Friday, January 13, 2012

"Five Offices"

During my three decade career toiling in big-time television, I spent more time sitting in offices (sometimes reclining, often with my eyes closed, and snoring) than I spent down on soundstages, making shows. What follows is a thumbnail reminiscence of five of the most memorable offices I occupied.

Office Number One

I have a special fondness for my first office. (My official first office was actually for a Lily Tomlin special, but that was just for four weeks. The selected five reflect “longer stay” offices. One passing memory of that Lily Tomlin office: On our arrival, each writer was presented with a plant, a gracious gesture of “Welcome” from the star. My plant died within three days.)

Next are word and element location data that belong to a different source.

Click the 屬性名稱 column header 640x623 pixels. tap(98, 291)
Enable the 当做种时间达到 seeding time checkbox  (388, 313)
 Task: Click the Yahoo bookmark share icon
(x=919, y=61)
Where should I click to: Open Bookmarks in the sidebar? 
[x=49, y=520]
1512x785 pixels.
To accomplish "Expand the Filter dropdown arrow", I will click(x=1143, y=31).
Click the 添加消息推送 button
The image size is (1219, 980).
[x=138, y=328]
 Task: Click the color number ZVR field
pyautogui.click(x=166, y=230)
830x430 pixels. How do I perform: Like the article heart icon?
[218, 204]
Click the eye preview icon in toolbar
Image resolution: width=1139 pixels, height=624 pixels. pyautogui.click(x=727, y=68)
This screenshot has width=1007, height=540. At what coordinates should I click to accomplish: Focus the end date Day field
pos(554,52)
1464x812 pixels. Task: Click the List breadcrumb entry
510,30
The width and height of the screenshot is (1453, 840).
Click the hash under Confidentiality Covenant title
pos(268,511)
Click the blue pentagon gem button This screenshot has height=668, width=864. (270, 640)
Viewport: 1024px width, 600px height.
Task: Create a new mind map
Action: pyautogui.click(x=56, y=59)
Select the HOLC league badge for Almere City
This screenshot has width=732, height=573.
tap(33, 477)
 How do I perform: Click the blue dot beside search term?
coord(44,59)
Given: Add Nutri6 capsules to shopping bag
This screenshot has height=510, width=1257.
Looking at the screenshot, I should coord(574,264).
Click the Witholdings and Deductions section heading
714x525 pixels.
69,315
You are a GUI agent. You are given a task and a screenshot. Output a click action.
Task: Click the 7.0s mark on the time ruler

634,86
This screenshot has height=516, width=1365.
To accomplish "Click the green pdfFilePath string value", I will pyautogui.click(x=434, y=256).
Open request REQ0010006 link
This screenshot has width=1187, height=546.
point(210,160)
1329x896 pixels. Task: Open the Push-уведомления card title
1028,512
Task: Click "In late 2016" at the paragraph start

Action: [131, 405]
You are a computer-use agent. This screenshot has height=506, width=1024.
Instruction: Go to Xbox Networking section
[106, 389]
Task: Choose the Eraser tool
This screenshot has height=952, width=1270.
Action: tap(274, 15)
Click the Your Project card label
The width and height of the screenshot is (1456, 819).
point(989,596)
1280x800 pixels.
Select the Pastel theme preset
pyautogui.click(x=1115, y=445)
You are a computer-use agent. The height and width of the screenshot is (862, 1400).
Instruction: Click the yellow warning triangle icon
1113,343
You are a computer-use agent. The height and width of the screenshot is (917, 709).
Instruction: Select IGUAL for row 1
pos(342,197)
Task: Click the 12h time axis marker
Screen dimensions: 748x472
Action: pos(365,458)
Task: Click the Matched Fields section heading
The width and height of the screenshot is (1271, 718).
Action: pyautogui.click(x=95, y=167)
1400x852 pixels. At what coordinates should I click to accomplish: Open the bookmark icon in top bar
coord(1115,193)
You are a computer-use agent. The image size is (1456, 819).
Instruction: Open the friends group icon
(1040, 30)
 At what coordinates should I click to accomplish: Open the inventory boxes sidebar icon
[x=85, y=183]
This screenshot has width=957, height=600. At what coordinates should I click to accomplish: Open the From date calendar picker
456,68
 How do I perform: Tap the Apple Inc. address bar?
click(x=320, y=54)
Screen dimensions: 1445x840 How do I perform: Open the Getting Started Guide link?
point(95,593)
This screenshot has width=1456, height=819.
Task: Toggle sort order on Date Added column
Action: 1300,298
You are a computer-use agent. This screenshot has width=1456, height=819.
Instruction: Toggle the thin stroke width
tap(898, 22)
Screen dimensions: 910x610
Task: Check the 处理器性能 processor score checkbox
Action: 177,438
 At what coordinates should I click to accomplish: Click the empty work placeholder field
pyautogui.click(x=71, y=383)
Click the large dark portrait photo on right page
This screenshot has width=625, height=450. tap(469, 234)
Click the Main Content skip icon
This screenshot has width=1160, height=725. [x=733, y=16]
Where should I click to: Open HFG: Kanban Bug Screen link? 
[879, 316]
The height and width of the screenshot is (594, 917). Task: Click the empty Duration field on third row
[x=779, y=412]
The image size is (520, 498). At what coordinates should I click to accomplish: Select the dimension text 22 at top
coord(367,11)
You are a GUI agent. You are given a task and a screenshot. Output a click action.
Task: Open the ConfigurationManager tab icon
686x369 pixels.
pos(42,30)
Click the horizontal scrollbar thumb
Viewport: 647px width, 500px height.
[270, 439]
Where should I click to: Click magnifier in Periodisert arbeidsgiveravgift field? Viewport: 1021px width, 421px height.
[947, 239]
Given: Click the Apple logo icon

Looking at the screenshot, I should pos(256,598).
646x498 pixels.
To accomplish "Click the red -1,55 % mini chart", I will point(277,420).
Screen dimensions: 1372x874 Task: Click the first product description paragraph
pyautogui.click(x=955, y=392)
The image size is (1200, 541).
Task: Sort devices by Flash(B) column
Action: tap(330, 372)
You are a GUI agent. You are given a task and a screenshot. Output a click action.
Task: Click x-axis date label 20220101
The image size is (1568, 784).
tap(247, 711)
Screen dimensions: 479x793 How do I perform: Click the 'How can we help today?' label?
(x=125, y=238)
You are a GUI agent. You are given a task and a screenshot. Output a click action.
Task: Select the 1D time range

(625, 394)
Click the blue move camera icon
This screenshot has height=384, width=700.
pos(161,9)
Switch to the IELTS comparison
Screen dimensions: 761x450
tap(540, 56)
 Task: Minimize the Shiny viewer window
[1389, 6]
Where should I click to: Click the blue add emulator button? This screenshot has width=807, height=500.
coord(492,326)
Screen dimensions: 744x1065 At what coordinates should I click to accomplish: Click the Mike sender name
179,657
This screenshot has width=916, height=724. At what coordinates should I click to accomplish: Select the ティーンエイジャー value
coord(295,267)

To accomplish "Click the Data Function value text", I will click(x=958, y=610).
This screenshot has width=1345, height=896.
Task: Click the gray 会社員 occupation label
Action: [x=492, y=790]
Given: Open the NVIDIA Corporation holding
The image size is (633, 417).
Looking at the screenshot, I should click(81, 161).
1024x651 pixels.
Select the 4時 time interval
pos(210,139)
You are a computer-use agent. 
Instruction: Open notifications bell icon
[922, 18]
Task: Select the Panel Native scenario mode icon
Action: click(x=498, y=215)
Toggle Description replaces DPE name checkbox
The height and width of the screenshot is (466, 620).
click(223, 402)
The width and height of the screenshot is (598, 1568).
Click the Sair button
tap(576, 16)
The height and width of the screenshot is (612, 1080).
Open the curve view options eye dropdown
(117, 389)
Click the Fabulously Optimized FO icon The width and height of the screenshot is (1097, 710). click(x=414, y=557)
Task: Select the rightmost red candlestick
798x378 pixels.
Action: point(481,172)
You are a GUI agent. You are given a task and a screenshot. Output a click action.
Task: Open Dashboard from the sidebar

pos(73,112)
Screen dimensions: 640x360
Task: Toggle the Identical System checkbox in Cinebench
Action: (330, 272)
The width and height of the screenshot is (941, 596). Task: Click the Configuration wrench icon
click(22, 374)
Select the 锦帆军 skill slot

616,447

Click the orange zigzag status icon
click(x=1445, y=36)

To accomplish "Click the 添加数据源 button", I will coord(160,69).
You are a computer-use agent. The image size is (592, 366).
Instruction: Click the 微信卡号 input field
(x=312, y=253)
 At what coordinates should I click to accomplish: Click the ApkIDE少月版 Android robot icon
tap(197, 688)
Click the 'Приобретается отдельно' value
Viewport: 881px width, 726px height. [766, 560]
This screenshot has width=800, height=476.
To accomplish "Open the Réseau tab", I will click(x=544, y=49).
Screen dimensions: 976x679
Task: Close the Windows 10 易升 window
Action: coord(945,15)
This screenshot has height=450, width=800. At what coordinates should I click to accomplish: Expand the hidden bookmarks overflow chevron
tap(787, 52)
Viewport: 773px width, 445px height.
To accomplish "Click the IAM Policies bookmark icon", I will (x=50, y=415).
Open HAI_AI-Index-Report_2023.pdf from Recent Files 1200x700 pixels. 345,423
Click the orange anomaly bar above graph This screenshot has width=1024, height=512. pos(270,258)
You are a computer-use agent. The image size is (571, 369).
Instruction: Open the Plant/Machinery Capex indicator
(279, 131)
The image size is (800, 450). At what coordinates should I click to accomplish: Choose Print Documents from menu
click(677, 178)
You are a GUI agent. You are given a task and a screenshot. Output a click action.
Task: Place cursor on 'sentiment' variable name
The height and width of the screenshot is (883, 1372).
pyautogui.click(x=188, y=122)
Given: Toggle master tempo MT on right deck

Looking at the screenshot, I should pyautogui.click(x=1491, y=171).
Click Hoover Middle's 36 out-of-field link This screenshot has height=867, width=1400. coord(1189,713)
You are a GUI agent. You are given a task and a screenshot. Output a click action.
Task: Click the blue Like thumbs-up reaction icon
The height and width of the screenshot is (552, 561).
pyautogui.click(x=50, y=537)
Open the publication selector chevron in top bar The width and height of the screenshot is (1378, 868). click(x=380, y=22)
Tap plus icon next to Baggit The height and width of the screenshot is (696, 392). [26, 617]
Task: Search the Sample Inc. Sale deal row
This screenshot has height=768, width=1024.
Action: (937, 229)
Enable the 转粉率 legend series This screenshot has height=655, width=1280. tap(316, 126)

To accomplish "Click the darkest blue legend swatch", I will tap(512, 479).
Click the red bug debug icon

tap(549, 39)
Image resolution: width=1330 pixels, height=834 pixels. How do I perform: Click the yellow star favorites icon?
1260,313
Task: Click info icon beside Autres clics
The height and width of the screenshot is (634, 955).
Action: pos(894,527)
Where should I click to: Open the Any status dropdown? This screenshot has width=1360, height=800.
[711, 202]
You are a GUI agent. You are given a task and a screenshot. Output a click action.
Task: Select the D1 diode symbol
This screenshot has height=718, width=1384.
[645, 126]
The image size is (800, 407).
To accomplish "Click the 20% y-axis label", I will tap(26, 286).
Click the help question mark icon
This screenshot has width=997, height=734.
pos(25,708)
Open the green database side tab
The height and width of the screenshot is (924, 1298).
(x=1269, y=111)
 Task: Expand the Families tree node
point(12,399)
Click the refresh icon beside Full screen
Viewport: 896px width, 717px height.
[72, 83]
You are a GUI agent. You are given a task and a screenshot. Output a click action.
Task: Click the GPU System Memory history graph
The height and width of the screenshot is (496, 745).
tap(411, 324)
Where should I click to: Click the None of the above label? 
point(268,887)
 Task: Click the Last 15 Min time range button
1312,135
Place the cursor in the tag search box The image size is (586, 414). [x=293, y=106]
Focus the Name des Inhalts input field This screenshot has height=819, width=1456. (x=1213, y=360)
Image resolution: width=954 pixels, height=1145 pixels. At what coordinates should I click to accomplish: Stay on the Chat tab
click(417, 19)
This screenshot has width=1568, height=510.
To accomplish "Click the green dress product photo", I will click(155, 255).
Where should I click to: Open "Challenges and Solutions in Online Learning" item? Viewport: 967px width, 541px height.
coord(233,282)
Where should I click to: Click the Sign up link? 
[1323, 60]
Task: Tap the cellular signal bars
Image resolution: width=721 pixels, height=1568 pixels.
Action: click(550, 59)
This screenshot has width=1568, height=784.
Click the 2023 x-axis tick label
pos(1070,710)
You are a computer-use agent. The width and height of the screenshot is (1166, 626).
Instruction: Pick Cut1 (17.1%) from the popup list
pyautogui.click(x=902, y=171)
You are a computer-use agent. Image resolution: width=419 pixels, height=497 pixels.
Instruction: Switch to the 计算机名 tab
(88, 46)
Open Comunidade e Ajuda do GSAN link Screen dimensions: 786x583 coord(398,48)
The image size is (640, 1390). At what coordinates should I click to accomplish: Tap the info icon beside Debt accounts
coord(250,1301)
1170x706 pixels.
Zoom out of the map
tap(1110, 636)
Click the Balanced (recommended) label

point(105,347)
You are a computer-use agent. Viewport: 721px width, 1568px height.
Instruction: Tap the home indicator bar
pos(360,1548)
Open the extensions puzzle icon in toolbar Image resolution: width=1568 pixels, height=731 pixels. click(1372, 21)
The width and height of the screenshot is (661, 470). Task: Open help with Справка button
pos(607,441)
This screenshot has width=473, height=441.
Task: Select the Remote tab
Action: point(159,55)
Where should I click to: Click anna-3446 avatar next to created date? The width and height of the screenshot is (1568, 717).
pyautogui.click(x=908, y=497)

Okay, back to “Office Number One.”

I was working for the Mary Tyler Moore Company on the Studio City lot. (On another occasion, I will chronicle the lots.) The office assigned to me, small and windowless but perfectly adequate, and wonderful because it was mine, was a former storeroom, and after I vacated it, it became the Xerox Room. I take pride in knowing that that office never belonged to any other person, just storage stuff (before) and duplicating equipment (after). I was the only human being.

My office was directly opposite the exit door to the parking area. With my office door always open – a product of claustrophobia rather than friendliness – I felt like the doorman. I saw everyone come and go.

Slightly to the left was a winding staircase leading up to (and down from, staircases are great that way) the Second Floor. This arrangement meant that, not only did I have a view of the passing parade, but the passing parade also had a view of me. I recall many puzzled faces proceeding past my open office door wondering, “Who’s the guy in the store room?” I would always wave hello.

Direct access to the exit also meant that, at my preferred departure time of four P.M. – I was a scriptwriter for all the MTM shows rather than working on a specific show’s staff – I could quietly slip out the door without envious staff writers who invariably remained beyond midnight, sniping,

“Leaving early?”

Guilt-free egress is always an asset. But it pales before my most memorable experience, which took on, even then, hallucinatory proportions – it totally didn’t feel real. The event occurred on the first day I took possession of my formerly storage room office.

It was lunchtime. People were leaving,via the exit door in front of me to go out someplace and eat. (I usually ate “on campus”, my “lunching destination of choice”, the standing “Gunsmoke Street” on the other side of the lot.)

I am sitting on my couch, probably cross-legged – I had a nimbleness back then that has long since disappeared – scribbling scriptoral nuggets on a yellow legal pad. I look up, and descending from the Second Floor, side by side, not unlike the group “walk” during the opening credits of the Law & Order franchise, are the creators of The Mary Tyler Moore Show, The Bob Newhart Show and Rhoda. That was the hallucinatory element. It was like a rookie ballplayer looking up and suddenly, there’s the 1927 Yankees, headed directly your way.

These guys were specifically headed my way, interrupting their lunch departures to drop by and welcome the “newbie” to the MTM family. As they enter my office, I rise from the couch, unshod as was usual for me back then, and I step forward to greet Mr. Brooks and Mr. Burns and Mr. Music and Mr. Davis, names I had seen on the screen, and whose work I aspired to emulate, though I’d be happy with coming close.

As this phalanx of talent proceeds towards me, I find myself overwhelmed by their august and powerful presence. What happens next, seemingly external to my control, is that I suddenly begin to retreat, backing away from their aura, to the point where further backpedaling is impossible, as the backs of my heels have made contact with the couch. Undaunted, and still terrified, without looking behind me, I ascend the couch, and stand barefoot on the pillows, my arm extended, accepting welcoming handshakes.

I imagine they found this behavior unusual, even for a writer. But to my mind, it was no more unusual than the apparition of a gang of comedy writing all-stars swarming into my office.

Full Disclosure: My intention to cover all five offices in a single post has been derailed by my uncontrolled verbosity. Sorry. I will return to the other four in the future.

If I remember to.


Zaraya said...

Dear Mr. Pomerantz; what happened next, did they shake your hand in turn. Did they ask you why you were standing on the couch? Did they laugh?


Earl Pomerantz said...

No. They thought I was weird.

By Ken Levine said...

Hey, you never waved at me. Oh right. You didn't know me then.

By Ken Levine said...


pumpkinhead said...

Earl, you've written before about how important it is to get just the right wording/timing for a joke to work. A Facebook friend of mine posted this joke, and it made me think of you because I thought it was a funny joke idea, but that the wording and timing were off, draining most of the punch out of it. I know racy jokes aren't really your preference, but I'd be interested in seeing how you would rewrite this joke to make it work better. Here it is:

Daughter: Sarah told me where babies come from.

Mother: Where would that be dear?

Daughter: She said you put Daddy's thingy in your mouth and stuff comes out and goes in your belly and the baby grows.

Mother. No, dear. That's where jewelry comes from.